Is The Role Of Dollar As A Reserve Currency Coming To An End



The recent decline in the value of dollar has again put the dollar in the line of fire as a reserve currency. Currently the United States Dollar is the most widely held reserve currency in the world.

What is a reserve currency?

A reserve currency or anchor currency is a currency which is held in significant quantities by many countries in their foreign exchange reserves. It also tends to be the international pricing currency for products traded on a global market such as oil and gold. Holding the reserve currency permits the holding country to purchase the commodities at a marginally lower rate than other nations, who must exchange their currency with each purchase and pay a transaction cost. It also permits the government holding the currency to borrow money at a better rate, as there will always be a larger market for that currency than others.

Currently with an average of two thirds of the total foreign exchange reserves of countries being held in U.S. dollars, US dollar serves as reserve currency. The euro is the second most commonly held reserve currency, comprising approximately a quarter of allocated holdings. Other important reserve currencies are United Kingdom’s pound sterling and the Japanese Yen.

Why replace dollar as reserve currency

The reserve currency is generally selected based on the strength and stability of the economy. Hence  when a currency becomes less stable, or its economy becomes less dominant, that currency should theoretically be replaced by the currency of a more stable economy. Going by that argument with US economy in deep recession and US dollar losing its value day on day it is time to dethrone US dollar from the reserve currency status .In fact that’s what many of the emerging powers like china and Russia are now lobbying for. These countries are among the biggest holders of dollar assets, mostly in the form of U.S. Treasury debt. China infact has the biggest stock pile of foreign reserves in the world.

Dollars

The main argument put up by these countries is that US has struggled to maintain the dollar’s value. Against major currencies, the dollar has lost 33 percent in value since 2002 .Also with the current financial crisis prompting the United States to commit trillions of dollars to rescue the economy, these countries fear inflation will further debase the dollar. China, which is estimated to hold roughly 70 percent of its massive $1.9 trillion forex reserves in dollars, is especially worried.

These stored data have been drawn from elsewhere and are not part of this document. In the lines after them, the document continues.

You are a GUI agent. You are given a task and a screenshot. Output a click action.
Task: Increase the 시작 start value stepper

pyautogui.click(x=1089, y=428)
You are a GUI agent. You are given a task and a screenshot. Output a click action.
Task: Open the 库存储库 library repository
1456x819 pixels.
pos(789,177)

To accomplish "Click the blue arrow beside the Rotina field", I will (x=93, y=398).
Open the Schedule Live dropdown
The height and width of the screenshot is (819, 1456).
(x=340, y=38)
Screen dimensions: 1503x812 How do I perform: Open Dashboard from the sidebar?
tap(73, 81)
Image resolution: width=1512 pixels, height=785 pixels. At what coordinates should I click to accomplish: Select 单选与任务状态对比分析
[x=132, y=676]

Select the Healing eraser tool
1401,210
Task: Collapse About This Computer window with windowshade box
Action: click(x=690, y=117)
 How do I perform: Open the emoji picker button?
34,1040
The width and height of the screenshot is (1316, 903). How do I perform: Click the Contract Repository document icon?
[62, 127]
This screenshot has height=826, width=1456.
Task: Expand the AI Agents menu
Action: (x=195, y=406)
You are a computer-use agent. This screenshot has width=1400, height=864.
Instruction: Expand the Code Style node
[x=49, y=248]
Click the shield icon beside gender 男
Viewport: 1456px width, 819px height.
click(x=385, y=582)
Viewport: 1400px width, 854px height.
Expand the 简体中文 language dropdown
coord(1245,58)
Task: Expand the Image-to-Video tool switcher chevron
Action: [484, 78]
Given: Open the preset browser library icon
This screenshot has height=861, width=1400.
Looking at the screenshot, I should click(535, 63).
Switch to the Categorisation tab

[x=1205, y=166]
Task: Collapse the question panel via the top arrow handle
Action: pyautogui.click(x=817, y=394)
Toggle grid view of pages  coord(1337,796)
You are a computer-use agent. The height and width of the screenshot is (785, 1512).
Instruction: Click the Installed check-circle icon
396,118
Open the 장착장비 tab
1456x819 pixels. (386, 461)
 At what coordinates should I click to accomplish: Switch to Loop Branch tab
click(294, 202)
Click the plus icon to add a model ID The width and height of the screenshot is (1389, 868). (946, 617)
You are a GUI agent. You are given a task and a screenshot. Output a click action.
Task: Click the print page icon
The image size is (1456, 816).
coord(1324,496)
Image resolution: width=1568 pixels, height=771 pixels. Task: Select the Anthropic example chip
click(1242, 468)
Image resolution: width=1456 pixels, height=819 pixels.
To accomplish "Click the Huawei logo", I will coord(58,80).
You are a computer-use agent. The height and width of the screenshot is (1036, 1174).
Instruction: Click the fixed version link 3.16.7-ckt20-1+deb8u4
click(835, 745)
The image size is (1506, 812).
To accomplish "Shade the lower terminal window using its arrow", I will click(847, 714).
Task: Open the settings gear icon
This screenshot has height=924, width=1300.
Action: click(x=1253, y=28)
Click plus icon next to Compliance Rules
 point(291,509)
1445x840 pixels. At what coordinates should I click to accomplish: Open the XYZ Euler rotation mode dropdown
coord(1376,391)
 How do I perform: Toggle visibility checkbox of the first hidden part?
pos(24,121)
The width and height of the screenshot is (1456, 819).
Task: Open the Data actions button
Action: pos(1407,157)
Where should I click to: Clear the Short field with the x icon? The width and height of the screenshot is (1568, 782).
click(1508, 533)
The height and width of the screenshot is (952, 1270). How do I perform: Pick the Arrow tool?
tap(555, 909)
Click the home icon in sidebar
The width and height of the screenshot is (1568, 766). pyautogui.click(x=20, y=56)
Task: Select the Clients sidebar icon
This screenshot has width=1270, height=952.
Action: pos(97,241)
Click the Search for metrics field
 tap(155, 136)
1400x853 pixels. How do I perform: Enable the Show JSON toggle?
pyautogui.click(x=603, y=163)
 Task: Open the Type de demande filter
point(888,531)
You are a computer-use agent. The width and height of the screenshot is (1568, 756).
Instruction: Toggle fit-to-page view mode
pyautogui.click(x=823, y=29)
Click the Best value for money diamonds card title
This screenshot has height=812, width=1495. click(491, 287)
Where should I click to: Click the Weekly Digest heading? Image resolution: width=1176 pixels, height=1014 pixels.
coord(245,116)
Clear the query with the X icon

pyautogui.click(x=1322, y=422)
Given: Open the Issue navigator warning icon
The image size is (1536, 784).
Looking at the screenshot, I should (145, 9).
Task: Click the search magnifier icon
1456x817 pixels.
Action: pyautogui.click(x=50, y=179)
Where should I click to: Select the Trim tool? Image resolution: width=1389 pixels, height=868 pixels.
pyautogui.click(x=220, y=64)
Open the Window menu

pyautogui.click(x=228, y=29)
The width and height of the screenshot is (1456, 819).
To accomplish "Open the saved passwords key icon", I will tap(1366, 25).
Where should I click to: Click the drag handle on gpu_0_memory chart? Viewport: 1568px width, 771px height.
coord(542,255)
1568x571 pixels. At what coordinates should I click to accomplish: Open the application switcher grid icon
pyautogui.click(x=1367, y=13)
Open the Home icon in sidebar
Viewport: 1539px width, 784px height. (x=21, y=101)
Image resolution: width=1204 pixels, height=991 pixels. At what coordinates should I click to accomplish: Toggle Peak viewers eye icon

Economist also fear that the benefits that United States enjoys as printer of the premier reserve currency promotes imbalances in the world financial system, allowing US to run deficits as it supplies the world with a steady supply of dollars. If the world is unwilling to continue to accumulate dollars, the US will not be able to finance its trade deficit or its budget deficit.

Other currencies that can replace dollar

The euro is the world’s most actively traded currency after the dollar and so is highly liquid. The share of global foreign exchange reserves held in the euro has grown since its 1999 inception and stands at 25.9 percent up from 18.1 percent. However the European Central Bank has refrained from promoting the euro as a reserve currency, because doing so would increase demand for euro and push up its value against the dollar which could hamper euro-zone growth.

With the emergence of China as world’s most powerful economy many feel that Chinese yuan will replace dollar as the reserve currency. China has already signed deals with trading partners to use  yuan as an invoicing currency. But there are major financial and political obstacles for this to happen. China would have to loosen controls over its economy and financial system to allow the currency to flow more freely so as to facilitate central banks and foreigners to invest freely.

China and Russia have recently suggested that the International Monetary Fund’s Special Drawing Right which is essentially a basket of currencies be used as a global reserve currency unit. In 2010  IMF will review the SDR’s composition and emerging economies like China, Russia and Brazil are likely to push for their own currencies to be included.

Is there a need for reserve currency in the current floating exchange rate regime

The big question that still remains is why is there a need for reserve currency in the floating exchange rate regime. To understand this lets first look at why the reserve currency concept was established. Under the dollar-exchange system established at Bretton Woods after World War II, countries committed to keep their own currencies in a narrow band around a par value expressed in U.S. dollars. No reserves were needed to offset upward pressure on the domestic currency since the monetary authority could sell their own currencies for dollars in theoretically unlimited amounts. But to offset downward pressure on the domestic currency, a reserve currency was needed to purchase and support the domestic currency. A country’s ability to defend its currency from downward pressure was thus limited by the amount of the currency held in reserve.

Under floating exchange rates, the exchange rate itself is supposed to trigger the internal economic adjustments necessary to restore and maintain equilibrium rather than changes in domestic policy. The rule of floating exchange rates is to let the market determine the exchange rate without policy interference. With no pegged exchange rate to defend there is no need for a reserve currency. Thus  reserve currencies are a feature of fixed exchange rates, not floating rates.

The only reason for the requirement of reserve currency is the use of the reserve currency in certain global markets like oil  and gold market. Oil is priced in dollar even if the United States is not a party to the trade. Emerging economies like China, Brazil and Russia are questioning the reason for pricing oil in dollar. Their argument is that oil is entirely global so why not accept different currencies from different countries. If this is implemented then the world financial system can do away with reserve currency system.